■ WORK TO COMPLETE:
Should the entries contain pictures, leave them out and return exactly the lines from the first through the line holding "Task: Save using the orange save icon".

Collected data:
⟨
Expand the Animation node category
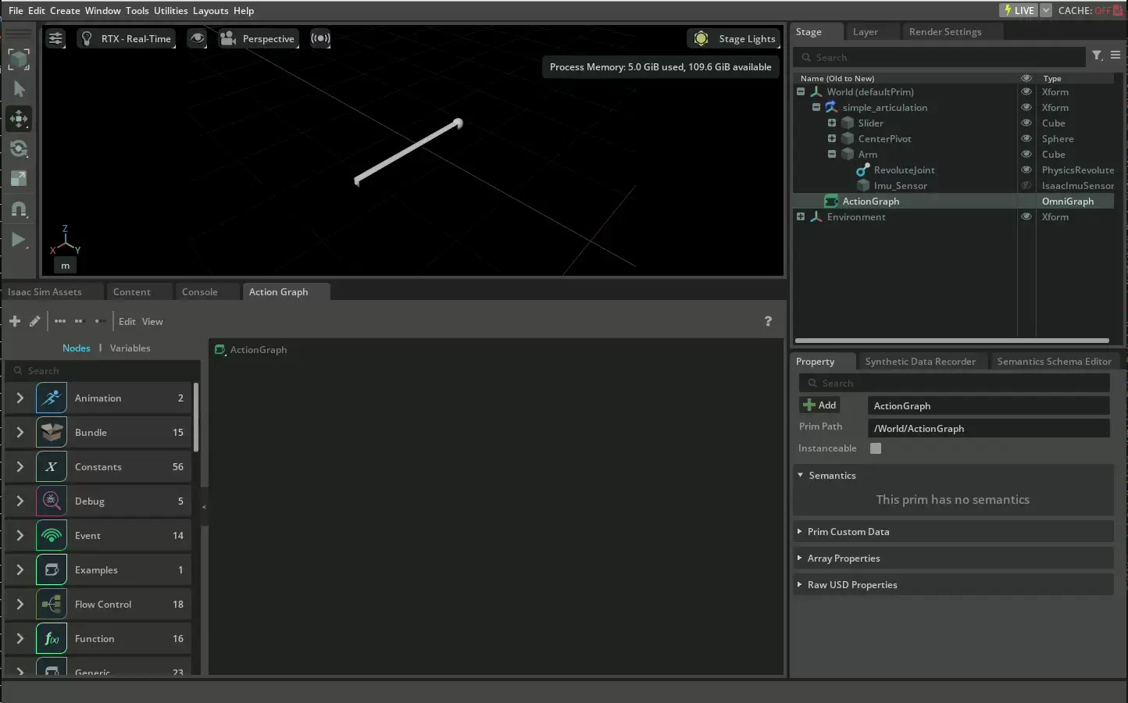This screenshot has height=703, width=1128. 20,398
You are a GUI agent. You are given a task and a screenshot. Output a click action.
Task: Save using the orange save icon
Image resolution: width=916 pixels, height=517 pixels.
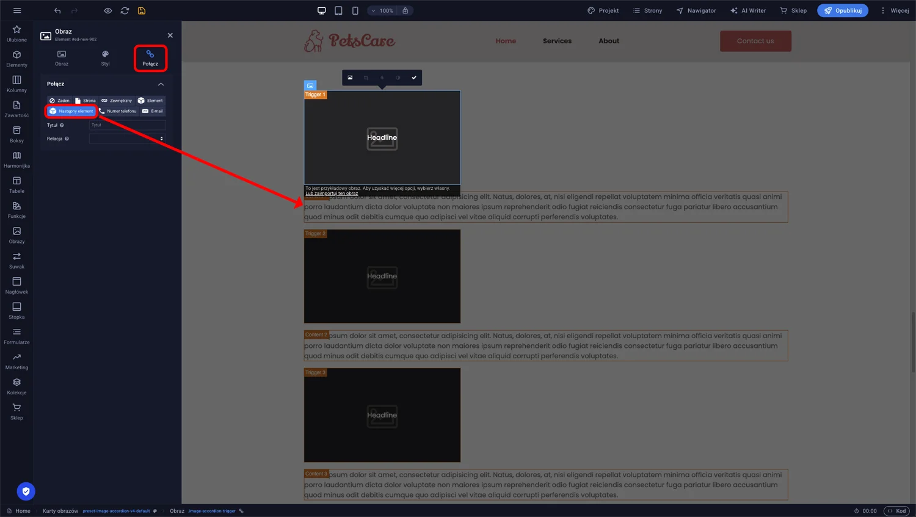142,10
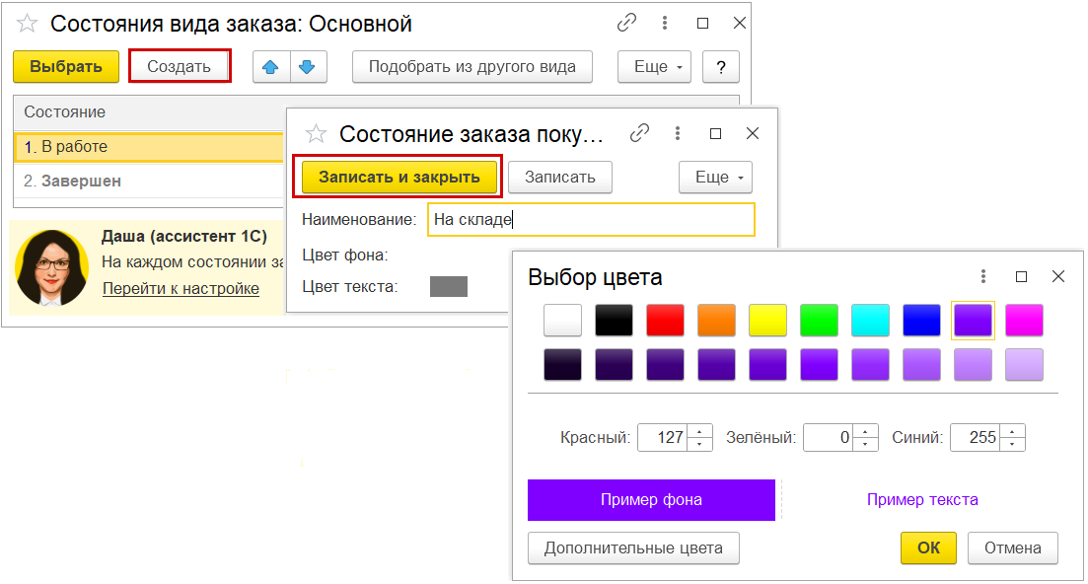Open the Еще dropdown in the main window toolbar
This screenshot has width=1088, height=584.
point(653,66)
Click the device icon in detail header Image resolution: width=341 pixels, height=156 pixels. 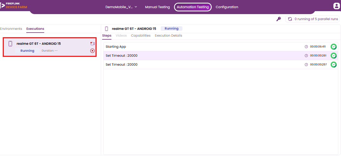[107, 29]
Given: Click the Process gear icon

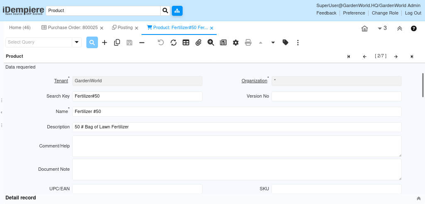Looking at the screenshot, I should click(x=236, y=42).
⟩
■ EXERCISE ANSWER:
Expand the Animation node category
This screenshot has height=703, width=1128. 20,398
You are a GUI agent. You are given a task and a screenshot. Output a click action.
Task: Save using the orange save icon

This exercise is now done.